R.F. Stein: Applications of Convection Simulations to Oscillation Excitation and Local Helioseismology (Review, Wed, Aug. 23)

This was the review talk of session E in the Convection Symposium: “Oscillations, mass loss, and convection”.

One application of numerical simulations is to understand the excitation process for p-mode oscillations. The excitation equation contains an integral, in which the terms for pressure fluctuations and mode compression are multiplied (don’t take mode compression out of the integral!). Excitation decreases at low and high frequencies, which results in typical oscillation periods, e.g. 5 minutes for the Sun.

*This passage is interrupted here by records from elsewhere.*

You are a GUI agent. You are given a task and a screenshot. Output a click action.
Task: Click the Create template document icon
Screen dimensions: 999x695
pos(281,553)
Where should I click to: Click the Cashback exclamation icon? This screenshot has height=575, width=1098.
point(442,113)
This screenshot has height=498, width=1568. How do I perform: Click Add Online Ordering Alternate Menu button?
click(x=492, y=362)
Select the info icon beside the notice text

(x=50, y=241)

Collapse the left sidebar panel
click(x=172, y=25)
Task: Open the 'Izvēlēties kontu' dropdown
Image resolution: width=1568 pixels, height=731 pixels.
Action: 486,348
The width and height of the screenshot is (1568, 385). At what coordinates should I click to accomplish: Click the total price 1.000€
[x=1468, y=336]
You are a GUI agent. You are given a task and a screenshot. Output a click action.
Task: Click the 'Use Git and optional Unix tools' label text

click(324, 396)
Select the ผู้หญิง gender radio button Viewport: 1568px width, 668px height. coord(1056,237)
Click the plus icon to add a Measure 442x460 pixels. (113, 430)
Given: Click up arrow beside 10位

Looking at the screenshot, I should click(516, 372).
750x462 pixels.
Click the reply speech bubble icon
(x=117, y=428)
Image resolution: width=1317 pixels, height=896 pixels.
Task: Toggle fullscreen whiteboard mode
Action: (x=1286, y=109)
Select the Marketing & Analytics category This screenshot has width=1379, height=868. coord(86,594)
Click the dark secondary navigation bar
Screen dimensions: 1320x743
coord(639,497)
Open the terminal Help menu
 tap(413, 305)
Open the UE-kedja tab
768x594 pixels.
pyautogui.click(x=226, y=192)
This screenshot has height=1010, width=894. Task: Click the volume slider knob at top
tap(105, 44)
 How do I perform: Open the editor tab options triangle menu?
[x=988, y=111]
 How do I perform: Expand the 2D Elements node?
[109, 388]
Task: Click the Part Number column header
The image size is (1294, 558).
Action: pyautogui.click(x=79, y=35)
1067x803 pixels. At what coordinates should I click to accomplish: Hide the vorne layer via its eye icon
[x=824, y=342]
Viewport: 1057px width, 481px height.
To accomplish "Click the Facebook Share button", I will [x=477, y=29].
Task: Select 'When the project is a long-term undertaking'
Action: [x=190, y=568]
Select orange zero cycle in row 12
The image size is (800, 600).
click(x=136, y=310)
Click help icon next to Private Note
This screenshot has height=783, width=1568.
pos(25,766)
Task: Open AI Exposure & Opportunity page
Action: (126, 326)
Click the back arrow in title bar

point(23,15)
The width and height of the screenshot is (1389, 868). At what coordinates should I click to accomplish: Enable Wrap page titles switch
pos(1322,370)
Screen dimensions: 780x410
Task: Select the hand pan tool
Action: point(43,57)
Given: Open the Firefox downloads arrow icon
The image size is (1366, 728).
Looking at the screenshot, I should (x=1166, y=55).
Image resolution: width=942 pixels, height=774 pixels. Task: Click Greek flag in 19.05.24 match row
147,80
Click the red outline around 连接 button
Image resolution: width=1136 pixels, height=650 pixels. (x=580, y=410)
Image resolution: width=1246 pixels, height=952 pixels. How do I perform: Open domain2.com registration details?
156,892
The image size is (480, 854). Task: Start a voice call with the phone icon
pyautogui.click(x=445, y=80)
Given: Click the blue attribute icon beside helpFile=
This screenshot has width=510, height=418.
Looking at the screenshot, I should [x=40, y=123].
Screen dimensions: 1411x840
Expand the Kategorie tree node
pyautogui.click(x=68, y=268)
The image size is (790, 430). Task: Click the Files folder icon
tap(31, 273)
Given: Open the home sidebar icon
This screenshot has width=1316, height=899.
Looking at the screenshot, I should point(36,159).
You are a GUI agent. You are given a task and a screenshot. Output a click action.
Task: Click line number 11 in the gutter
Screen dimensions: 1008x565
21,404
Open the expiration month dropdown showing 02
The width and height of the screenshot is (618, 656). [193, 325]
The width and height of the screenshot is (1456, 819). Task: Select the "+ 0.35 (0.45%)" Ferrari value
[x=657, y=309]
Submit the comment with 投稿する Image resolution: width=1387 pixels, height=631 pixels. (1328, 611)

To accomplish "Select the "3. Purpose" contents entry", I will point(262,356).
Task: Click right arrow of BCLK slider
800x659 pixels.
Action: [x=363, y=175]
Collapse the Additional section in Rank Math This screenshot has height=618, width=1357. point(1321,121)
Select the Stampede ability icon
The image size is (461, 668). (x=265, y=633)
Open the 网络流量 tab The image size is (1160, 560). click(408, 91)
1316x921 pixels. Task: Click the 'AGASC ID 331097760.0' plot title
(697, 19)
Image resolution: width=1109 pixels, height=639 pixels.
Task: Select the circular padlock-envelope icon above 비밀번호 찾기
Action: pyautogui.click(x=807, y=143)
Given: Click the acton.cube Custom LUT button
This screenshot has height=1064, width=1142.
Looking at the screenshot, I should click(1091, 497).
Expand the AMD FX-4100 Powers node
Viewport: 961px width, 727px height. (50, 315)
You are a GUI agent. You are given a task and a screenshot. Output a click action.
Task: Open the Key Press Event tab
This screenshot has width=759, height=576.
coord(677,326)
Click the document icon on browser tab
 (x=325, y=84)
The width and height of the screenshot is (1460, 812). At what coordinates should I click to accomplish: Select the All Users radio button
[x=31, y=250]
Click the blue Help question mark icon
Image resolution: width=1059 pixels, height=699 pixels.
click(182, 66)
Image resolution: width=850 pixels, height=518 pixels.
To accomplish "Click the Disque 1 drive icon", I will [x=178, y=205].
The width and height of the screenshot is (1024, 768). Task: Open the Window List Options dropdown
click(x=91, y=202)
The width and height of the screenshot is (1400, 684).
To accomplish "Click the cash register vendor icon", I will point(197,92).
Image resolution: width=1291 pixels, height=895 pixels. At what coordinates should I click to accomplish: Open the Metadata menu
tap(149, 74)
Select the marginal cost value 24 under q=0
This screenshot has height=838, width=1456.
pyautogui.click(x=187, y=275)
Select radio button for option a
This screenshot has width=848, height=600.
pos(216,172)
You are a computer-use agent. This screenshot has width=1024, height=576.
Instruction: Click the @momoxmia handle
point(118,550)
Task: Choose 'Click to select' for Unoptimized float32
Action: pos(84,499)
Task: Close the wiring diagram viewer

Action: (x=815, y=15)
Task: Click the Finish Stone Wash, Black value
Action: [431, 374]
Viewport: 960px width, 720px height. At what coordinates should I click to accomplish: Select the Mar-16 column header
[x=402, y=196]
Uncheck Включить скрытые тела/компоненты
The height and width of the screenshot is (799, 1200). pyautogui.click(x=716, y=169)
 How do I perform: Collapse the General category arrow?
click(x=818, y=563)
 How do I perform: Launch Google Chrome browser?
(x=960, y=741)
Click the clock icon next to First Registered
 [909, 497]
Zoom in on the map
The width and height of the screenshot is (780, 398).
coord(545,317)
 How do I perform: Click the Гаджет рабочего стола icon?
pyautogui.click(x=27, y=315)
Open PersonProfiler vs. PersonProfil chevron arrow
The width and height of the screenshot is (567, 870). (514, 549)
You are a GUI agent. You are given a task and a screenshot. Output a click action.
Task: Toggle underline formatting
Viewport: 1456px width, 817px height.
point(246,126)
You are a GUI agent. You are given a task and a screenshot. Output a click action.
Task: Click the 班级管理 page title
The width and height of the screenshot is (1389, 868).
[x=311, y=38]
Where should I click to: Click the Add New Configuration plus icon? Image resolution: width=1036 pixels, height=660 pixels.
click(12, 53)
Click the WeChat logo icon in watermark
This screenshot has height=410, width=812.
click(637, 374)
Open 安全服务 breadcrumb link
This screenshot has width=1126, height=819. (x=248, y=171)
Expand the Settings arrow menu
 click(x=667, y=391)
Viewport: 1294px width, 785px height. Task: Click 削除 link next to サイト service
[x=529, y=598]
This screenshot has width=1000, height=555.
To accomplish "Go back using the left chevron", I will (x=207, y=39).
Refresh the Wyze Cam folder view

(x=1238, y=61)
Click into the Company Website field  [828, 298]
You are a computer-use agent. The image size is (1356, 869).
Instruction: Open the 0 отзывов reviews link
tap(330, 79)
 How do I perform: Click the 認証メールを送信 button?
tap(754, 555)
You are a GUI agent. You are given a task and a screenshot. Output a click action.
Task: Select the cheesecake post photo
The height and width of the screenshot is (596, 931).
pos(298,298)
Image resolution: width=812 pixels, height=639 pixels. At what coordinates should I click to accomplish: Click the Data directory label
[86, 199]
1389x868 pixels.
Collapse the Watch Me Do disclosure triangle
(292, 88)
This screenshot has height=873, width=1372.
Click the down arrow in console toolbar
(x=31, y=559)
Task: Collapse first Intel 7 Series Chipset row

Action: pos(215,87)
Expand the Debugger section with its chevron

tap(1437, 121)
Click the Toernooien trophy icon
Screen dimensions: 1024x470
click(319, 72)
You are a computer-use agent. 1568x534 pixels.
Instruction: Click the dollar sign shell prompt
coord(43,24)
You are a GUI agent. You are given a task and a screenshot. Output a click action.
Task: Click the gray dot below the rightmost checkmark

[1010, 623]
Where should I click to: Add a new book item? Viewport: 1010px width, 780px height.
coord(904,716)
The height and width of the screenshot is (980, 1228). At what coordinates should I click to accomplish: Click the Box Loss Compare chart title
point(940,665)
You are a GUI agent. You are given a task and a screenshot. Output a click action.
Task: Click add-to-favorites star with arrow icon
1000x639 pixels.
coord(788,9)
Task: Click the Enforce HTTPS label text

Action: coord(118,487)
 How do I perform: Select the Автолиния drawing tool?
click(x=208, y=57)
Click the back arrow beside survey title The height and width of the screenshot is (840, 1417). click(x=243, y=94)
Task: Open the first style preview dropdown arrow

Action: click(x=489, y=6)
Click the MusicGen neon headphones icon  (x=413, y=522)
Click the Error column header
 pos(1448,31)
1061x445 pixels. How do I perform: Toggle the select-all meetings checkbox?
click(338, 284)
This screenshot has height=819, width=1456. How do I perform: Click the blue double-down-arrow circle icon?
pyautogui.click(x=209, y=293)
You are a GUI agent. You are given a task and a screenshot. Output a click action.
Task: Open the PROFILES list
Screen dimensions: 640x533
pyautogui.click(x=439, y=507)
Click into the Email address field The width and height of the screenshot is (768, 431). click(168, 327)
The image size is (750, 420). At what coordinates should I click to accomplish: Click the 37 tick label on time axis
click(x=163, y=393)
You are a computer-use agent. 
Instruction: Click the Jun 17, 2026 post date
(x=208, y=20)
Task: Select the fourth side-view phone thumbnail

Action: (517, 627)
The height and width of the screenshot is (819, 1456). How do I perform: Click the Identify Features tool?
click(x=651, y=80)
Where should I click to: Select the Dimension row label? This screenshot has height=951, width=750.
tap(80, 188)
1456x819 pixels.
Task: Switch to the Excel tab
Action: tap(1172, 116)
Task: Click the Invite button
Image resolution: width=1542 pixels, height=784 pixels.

In the power spectrum for the turbulence, spatial and temporal factors cannot be separated. Therefore, a generalized Lorentzian is fit (where the width and power depend on wavenumber). This is another improvement needed for analytical work.

In a discussion on turbulent (Pt) and gas pressure (Pg), an analysis of local heating and cooling shows that excitation is due to entropy fluctuations. Pt and non-adiabatic Pg work comparably near the surface, Pt extends deeper. p-mode driving is primarily by turbulent pressure. There is some cancellation between Pt and non-adiabatic Pg.

Next, some work by Günther Houdek was shown, and his analytical model compared to simulations by Stein & Nordlund (2001). Excitation rates for p modes for the Sun, Procyon, and alf Cen A where shown – models and simulations agree.

Another application is helioseismology, i.e. to test and refine local helioseismic models. One needs a large size and a long time sequence (so far, the simulation is 48 Mm wide by 20 Mm deep, the intention is to double the size next month). As a bonus, the simulations lead to an understanding of supergranulation. The simulations run for 48 hours (1 turnover time), include f-plane rotation (surface shear layer), but no magnetic field yet. The resolution is 100 km horizontal, 12-70 km vertical.

After a presentation of the numerical method, some results were shown. The mean atmosphere is highly stratified. A slice through simulations for the velocity in the vertical plane shows that downflows are being swept aside by the diverging upflows. Thus, the downflows become larger and make it to deeper layers. Some of the downflows are not swept aside and disperse. Displaying the vertical velocity on horizontal planes shows the continuous change of scales from granules to supergranules. Upflows at the surface come from a small area at the bottom. Downflows at the surface converge to supergranule boundaries.

The horizontal and vertical velocities from simulations were then compared to MDI observations. At larger scales, the oscillatory component dominates, at smaller scales, the convective component dominates. Simulations were also compared to MDI observations in a k-omega diagram, a time-distance diagram, and in a diagram of f-mode travel times vs. simulated flow fields (divergence and horizontal). North-going and south-going travel time differences from MDI were compared to simulated velocities.

Note that the simulated data is available from the MDI data base: Full data sets (~200GB per hour solar time) and slices of Vxyz and T at selected depths (~2 GB per hour solar time).

After a movie of temperature and vertical velocity by Viggo Hansteen, showing non-linear wave propagation in 2D, some answers to the question “Why are linear calculations useful?” were given. They complement non-linear calculations, they are much faster than non-linear calculations, one can explore the parameter space, and one can isolate physical effects.

At the end of his talk, Stein mentioned that he is looking for a solar physics post-doc.